>>
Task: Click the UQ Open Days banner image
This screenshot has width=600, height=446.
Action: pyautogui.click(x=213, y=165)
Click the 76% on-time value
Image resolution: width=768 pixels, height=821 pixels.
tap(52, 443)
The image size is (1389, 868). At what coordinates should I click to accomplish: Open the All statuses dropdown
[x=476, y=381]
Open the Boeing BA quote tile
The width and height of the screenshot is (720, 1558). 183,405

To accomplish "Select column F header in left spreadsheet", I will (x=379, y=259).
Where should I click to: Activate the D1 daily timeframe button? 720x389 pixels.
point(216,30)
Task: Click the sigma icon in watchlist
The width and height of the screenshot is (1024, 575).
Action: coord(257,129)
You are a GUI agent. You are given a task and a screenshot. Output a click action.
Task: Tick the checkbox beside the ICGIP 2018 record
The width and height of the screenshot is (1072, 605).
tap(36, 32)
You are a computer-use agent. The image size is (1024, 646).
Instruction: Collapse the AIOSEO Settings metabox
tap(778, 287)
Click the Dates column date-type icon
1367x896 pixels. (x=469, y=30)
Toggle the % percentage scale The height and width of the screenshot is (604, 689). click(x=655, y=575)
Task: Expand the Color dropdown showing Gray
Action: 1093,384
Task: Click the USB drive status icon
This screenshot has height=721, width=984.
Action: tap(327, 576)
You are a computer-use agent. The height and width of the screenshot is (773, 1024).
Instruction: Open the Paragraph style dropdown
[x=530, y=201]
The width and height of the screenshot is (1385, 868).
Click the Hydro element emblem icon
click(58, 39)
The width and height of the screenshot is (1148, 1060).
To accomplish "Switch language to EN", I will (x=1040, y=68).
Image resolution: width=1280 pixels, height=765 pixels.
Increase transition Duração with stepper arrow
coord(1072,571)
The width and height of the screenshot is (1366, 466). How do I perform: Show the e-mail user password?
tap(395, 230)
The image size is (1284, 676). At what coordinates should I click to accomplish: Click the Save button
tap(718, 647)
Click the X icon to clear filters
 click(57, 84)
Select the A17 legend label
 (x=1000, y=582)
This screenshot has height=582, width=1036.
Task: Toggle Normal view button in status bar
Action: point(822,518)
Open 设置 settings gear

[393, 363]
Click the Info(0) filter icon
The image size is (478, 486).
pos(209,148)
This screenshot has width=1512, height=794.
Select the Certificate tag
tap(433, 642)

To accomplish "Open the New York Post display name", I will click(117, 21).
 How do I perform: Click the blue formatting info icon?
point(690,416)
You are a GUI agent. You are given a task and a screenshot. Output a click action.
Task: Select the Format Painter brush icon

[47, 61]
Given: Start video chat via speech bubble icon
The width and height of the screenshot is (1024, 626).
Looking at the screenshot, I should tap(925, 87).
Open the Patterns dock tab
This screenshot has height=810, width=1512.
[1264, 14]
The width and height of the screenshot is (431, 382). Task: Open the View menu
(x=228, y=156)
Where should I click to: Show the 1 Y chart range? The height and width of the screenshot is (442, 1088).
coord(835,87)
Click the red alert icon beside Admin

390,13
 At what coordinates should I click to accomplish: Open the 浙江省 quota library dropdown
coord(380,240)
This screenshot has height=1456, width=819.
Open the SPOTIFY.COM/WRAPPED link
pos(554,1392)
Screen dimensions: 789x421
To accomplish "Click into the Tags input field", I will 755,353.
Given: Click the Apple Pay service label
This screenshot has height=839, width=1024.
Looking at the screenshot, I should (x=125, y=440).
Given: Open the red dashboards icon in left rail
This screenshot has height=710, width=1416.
<<
What to produce: Output the listing above in full. Every line must match.

Solution to this exercise:
Task: Click the UQ Open Days banner image
This screenshot has width=600, height=446.
Action: pyautogui.click(x=213, y=165)
Click the 76% on-time value
Image resolution: width=768 pixels, height=821 pixels.
tap(52, 443)
The image size is (1389, 868). At what coordinates should I click to accomplish: Open the All statuses dropdown
[x=476, y=381]
Open the Boeing BA quote tile
The width and height of the screenshot is (720, 1558). 183,405

To accomplish "Select column F header in left spreadsheet", I will (x=379, y=259).
Where should I click to: Activate the D1 daily timeframe button? 720x389 pixels.
point(216,30)
Task: Click the sigma icon in watchlist
The width and height of the screenshot is (1024, 575).
Action: coord(257,129)
You are a GUI agent. You are given a task and a screenshot. Output a click action.
Task: Tick the checkbox beside the ICGIP 2018 record
The width and height of the screenshot is (1072, 605).
tap(36, 32)
You are a computer-use agent. The image size is (1024, 646).
Instruction: Collapse the AIOSEO Settings metabox
tap(778, 287)
Click the Dates column date-type icon
1367x896 pixels. (x=469, y=30)
Toggle the % percentage scale The height and width of the screenshot is (604, 689). click(x=655, y=575)
Task: Expand the Color dropdown showing Gray
Action: 1093,384
Task: Click the USB drive status icon
This screenshot has height=721, width=984.
Action: tap(327, 576)
You are a computer-use agent. The height and width of the screenshot is (773, 1024).
Instruction: Open the Paragraph style dropdown
[x=530, y=201]
The width and height of the screenshot is (1385, 868).
Click the Hydro element emblem icon
click(58, 39)
The width and height of the screenshot is (1148, 1060).
To accomplish "Switch language to EN", I will (x=1040, y=68).
Image resolution: width=1280 pixels, height=765 pixels.
Increase transition Duração with stepper arrow
coord(1072,571)
The width and height of the screenshot is (1366, 466). How do I perform: Show the e-mail user password?
tap(395, 230)
The image size is (1284, 676). At what coordinates should I click to accomplish: Click the Save button
tap(718, 647)
Click the X icon to clear filters
 click(57, 84)
Select the A17 legend label
 (x=1000, y=582)
This screenshot has height=582, width=1036.
Task: Toggle Normal view button in status bar
Action: point(822,518)
Open 设置 settings gear

[393, 363]
Click the Info(0) filter icon
The image size is (478, 486).
pos(209,148)
This screenshot has width=1512, height=794.
Select the Certificate tag
tap(433, 642)

To accomplish "Open the New York Post display name", I will click(117, 21).
 How do I perform: Click the blue formatting info icon?
point(690,416)
You are a GUI agent. You are given a task and a screenshot. Output a click action.
Task: Select the Format Painter brush icon

[47, 61]
Given: Start video chat via speech bubble icon
The width and height of the screenshot is (1024, 626).
Looking at the screenshot, I should tap(925, 87).
Open the Patterns dock tab
This screenshot has height=810, width=1512.
[1264, 14]
The width and height of the screenshot is (431, 382). Task: Open the View menu
(x=228, y=156)
Where should I click to: Show the 1 Y chart range? The height and width of the screenshot is (442, 1088).
coord(835,87)
Click the red alert icon beside Admin

390,13
 At what coordinates should I click to accomplish: Open the 浙江省 quota library dropdown
coord(380,240)
This screenshot has height=1456, width=819.
Open the SPOTIFY.COM/WRAPPED link
pos(554,1392)
Screen dimensions: 789x421
To accomplish "Click into the Tags input field", I will 755,353.
Given: Click the Apple Pay service label
This screenshot has height=839, width=1024.
Looking at the screenshot, I should (x=125, y=440).
Given: Open the red dashboards icon in left rail
This screenshot has height=710, width=1416.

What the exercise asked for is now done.